(WHAT TO DO):
Copy verbatim the span of lines beginning at the line that contains "Where should I" and ending with the final line of the data. Exclude pictures from the copy.

▬▬▬▬▬▬▬▬▬▬

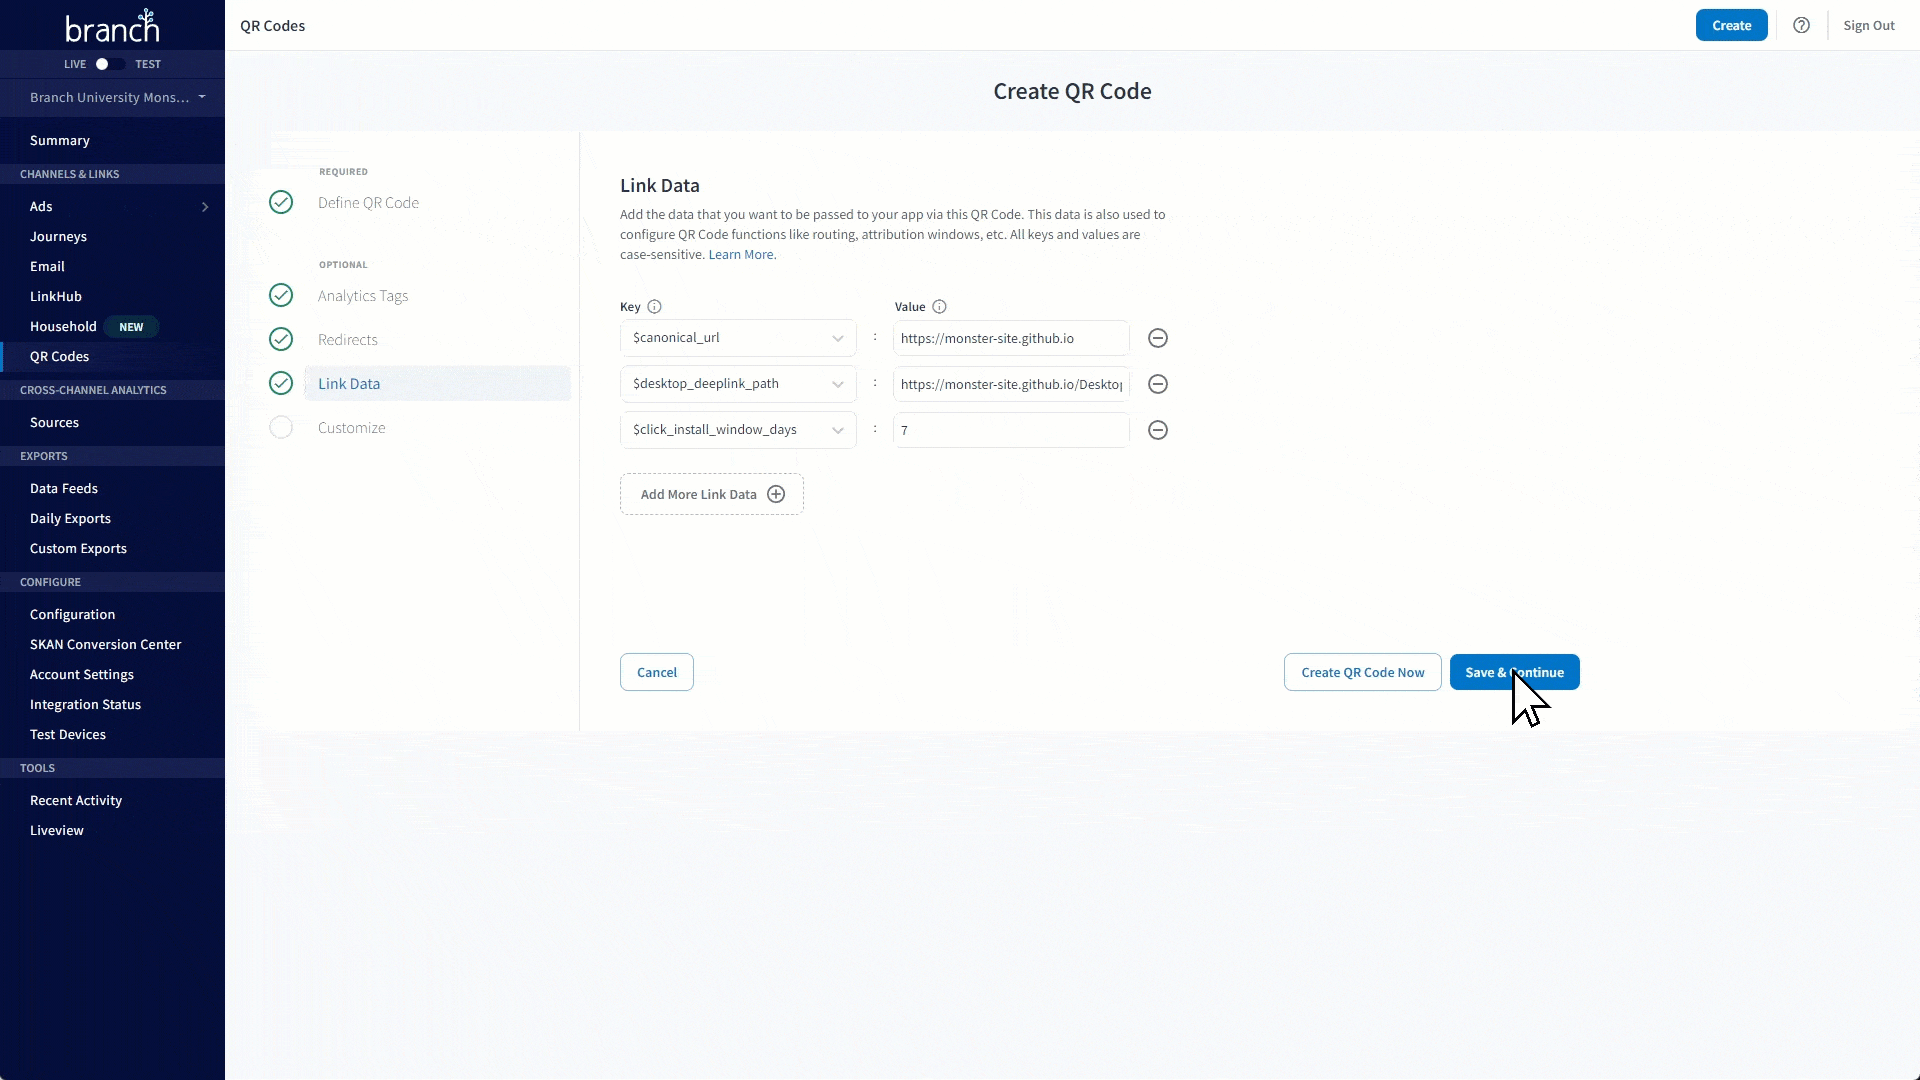1920x1080 pixels.
Task: Expand the $desktop_deeplink_path key dropdown
Action: tap(839, 384)
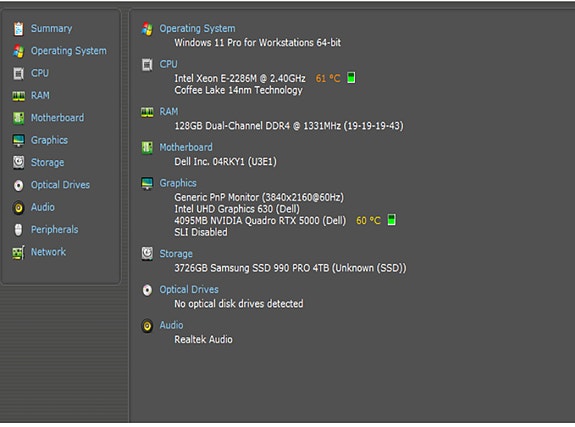Click the green GPU temperature indicator
This screenshot has height=427, width=575.
pyautogui.click(x=391, y=220)
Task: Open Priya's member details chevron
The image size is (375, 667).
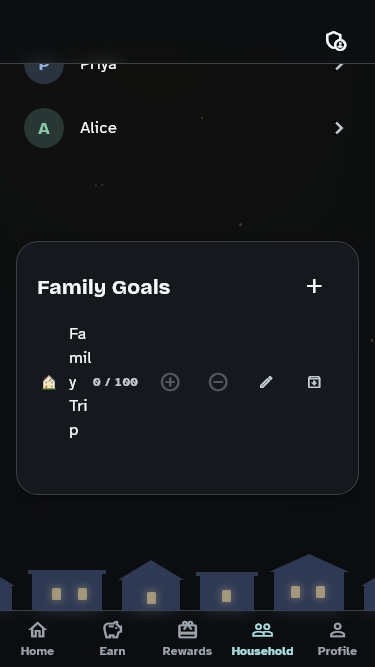Action: point(339,66)
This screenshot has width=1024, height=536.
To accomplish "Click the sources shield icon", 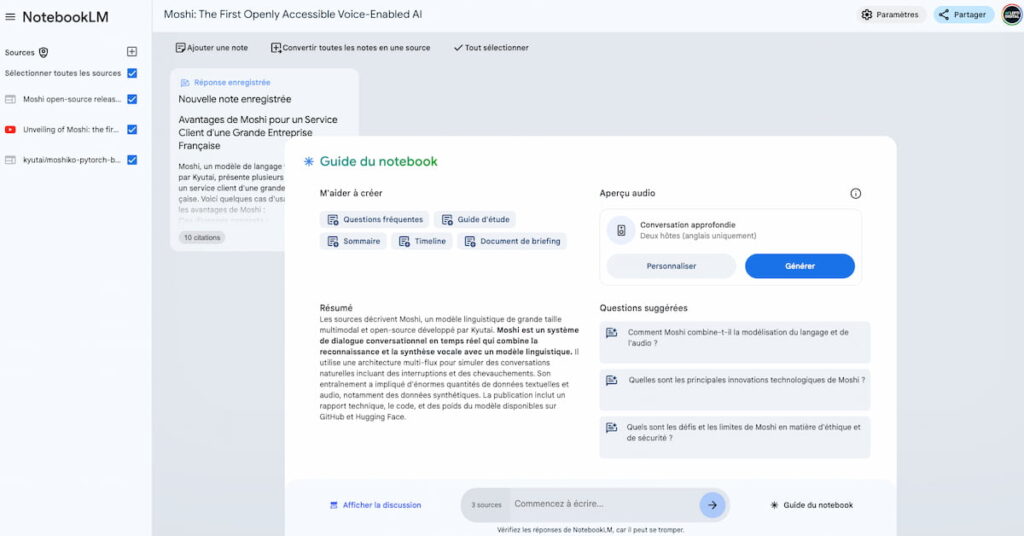I will (x=43, y=52).
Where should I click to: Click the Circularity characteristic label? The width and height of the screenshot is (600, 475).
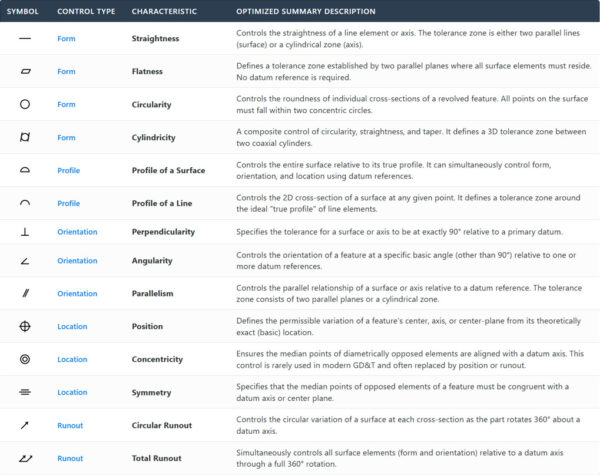point(152,104)
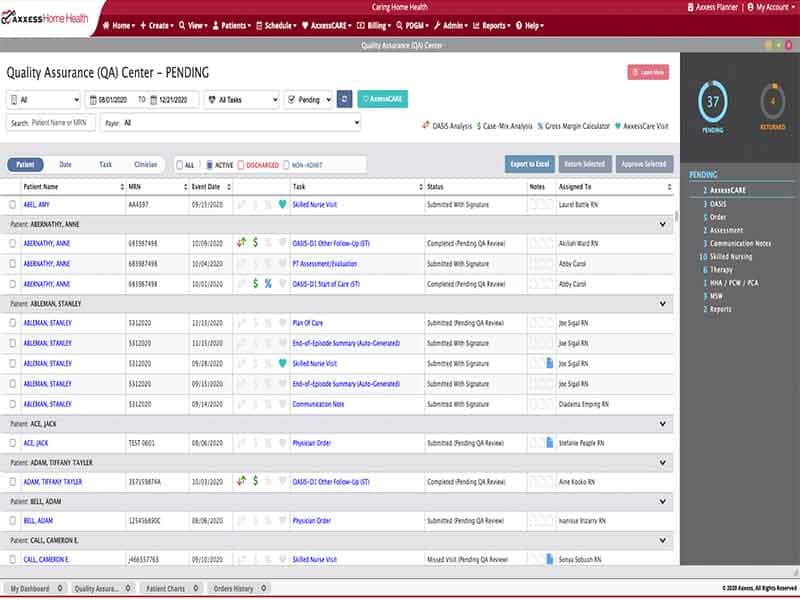
Task: Open the Payor dropdown
Action: point(240,123)
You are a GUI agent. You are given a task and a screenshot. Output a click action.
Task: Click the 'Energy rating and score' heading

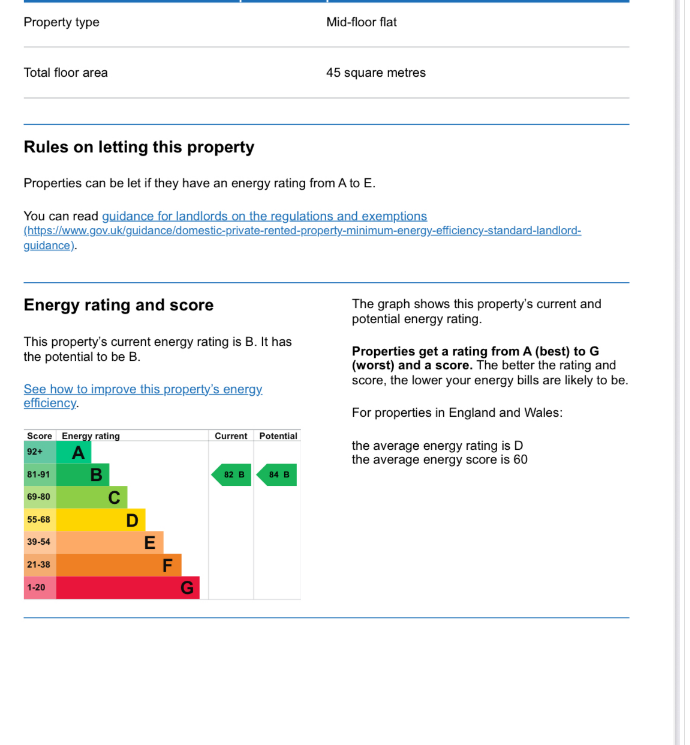(x=118, y=305)
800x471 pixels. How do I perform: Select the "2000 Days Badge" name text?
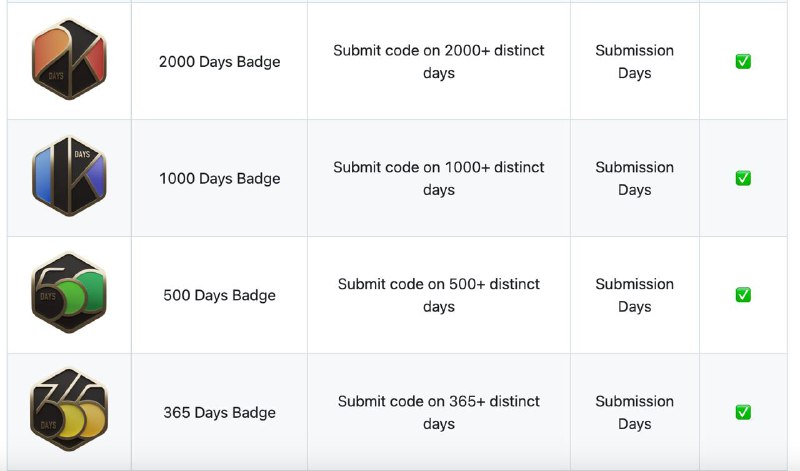tap(219, 62)
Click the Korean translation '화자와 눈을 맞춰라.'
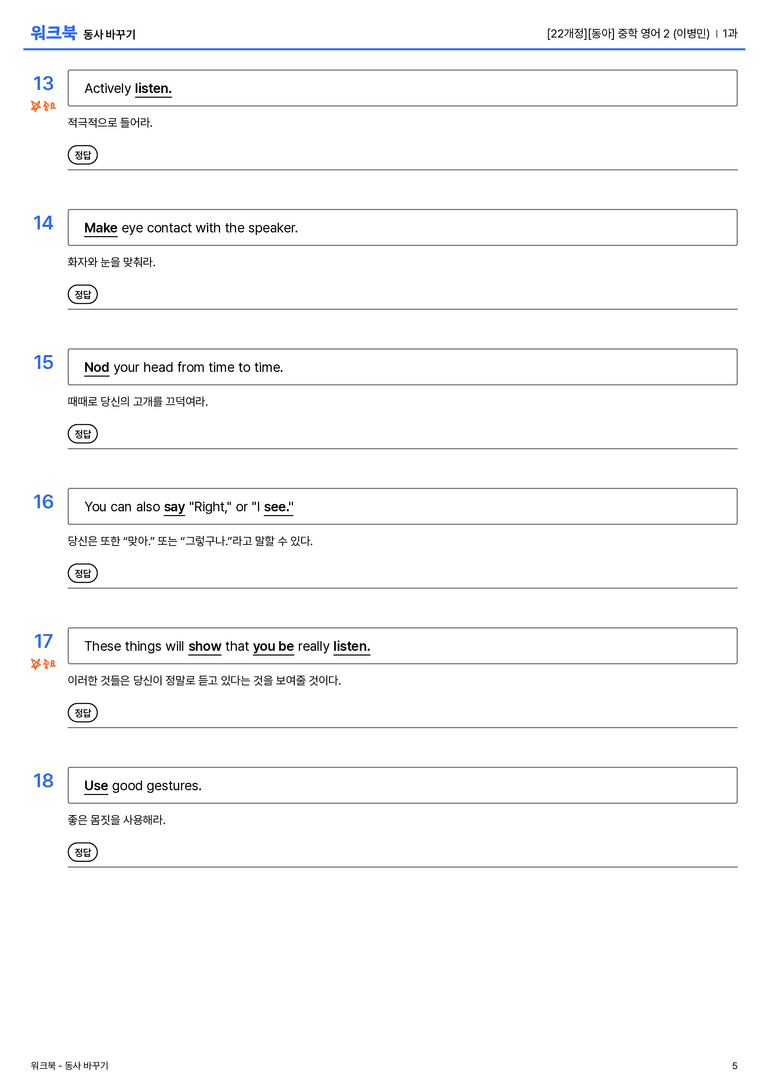This screenshot has width=768, height=1087. point(112,262)
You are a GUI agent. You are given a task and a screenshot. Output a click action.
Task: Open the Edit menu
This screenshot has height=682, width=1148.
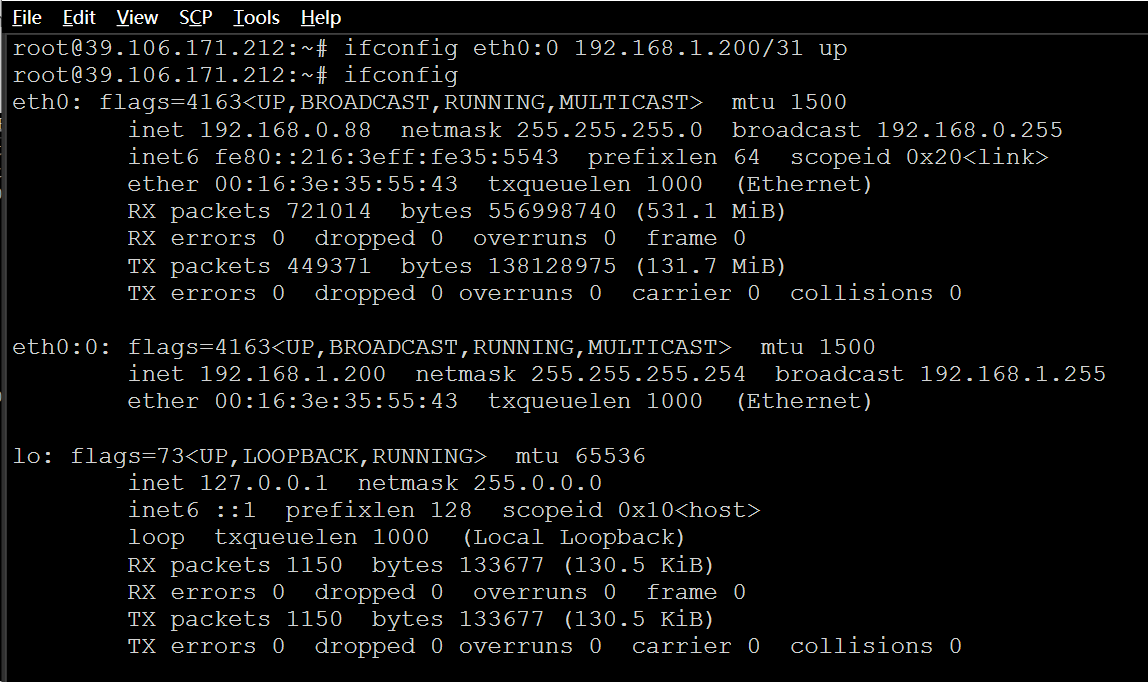tap(78, 17)
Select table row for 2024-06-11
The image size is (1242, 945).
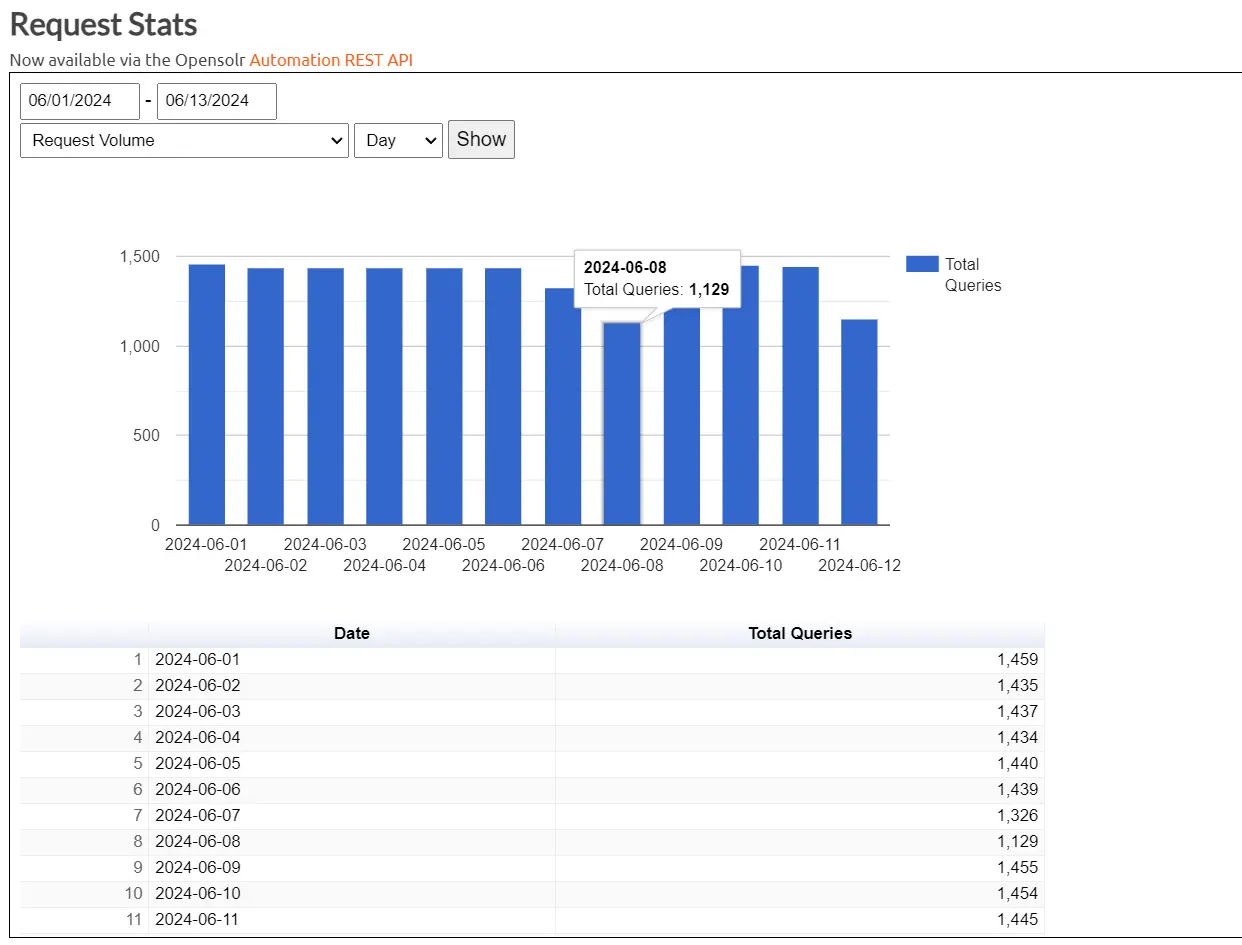pos(350,920)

▬▬▬▬▬▬▬▬▬▬

(WRITTEN SOLUTION):
Where should I click to: Click the Circularity characteristic label? The width and height of the screenshot is (600, 475).
point(152,104)
Task: Open the Payor dropdown
Action: point(240,123)
You are a GUI agent. You are given a task and a screenshot. Output a click action.
Task: Click the 'Energy rating and score' heading

(x=118, y=305)
800x471 pixels. How do I perform: Select the "2000 Days Badge" name text?
tap(219, 62)
Click the Korean translation '화자와 눈을 맞춰라.'
This screenshot has width=768, height=1087. point(112,262)
You are a GUI agent. You are given a task and a screenshot. Output a click action.
Task: Open the Edit menu
This screenshot has height=682, width=1148.
tap(78, 17)
Select table row for 2024-06-11
The image size is (1242, 945).
pos(350,920)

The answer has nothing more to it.